[Instructions to follow] First find the line with "897x736 pixels." in the entries below, then set down exactly every line through the line with "Task: Open the FIFA World Rankings link", that line included.
• • • •
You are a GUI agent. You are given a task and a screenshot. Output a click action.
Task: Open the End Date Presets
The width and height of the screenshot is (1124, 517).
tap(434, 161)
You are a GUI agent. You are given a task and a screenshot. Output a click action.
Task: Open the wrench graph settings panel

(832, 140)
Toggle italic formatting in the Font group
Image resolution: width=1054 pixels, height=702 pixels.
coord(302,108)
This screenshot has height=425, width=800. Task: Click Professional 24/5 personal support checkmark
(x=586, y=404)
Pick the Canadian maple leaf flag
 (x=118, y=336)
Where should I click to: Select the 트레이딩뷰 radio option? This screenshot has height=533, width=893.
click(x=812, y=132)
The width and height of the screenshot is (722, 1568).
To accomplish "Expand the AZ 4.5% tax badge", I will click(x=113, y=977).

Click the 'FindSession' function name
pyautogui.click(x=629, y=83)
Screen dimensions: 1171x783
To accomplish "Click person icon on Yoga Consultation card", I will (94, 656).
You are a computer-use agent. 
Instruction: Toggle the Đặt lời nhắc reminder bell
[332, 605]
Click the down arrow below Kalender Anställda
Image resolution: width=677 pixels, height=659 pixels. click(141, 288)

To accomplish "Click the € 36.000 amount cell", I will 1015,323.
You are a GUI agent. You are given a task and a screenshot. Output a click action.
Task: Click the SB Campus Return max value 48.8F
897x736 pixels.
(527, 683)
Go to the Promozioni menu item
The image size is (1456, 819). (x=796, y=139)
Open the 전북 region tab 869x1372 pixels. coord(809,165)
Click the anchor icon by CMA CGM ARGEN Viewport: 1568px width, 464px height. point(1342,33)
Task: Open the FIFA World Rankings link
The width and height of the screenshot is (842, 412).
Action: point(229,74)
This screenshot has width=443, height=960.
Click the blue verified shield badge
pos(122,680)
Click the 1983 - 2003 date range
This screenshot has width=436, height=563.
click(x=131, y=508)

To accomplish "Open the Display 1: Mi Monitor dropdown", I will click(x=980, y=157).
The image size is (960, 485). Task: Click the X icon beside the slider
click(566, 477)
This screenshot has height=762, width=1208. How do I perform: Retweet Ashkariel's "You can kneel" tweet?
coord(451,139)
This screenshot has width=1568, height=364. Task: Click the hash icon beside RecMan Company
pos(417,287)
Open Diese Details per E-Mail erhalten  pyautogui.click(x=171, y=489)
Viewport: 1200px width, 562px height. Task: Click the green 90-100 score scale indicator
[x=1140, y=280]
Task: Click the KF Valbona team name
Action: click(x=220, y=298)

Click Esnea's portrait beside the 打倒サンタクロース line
• • • •
[Output below]
897x736 pixels.
(527, 683)
Go to the Promozioni menu item
The image size is (1456, 819). (x=796, y=139)
Open the 전북 region tab 869x1372 pixels. coord(809,165)
Click the anchor icon by CMA CGM ARGEN Viewport: 1568px width, 464px height. point(1342,33)
Task: Open the FIFA World Rankings link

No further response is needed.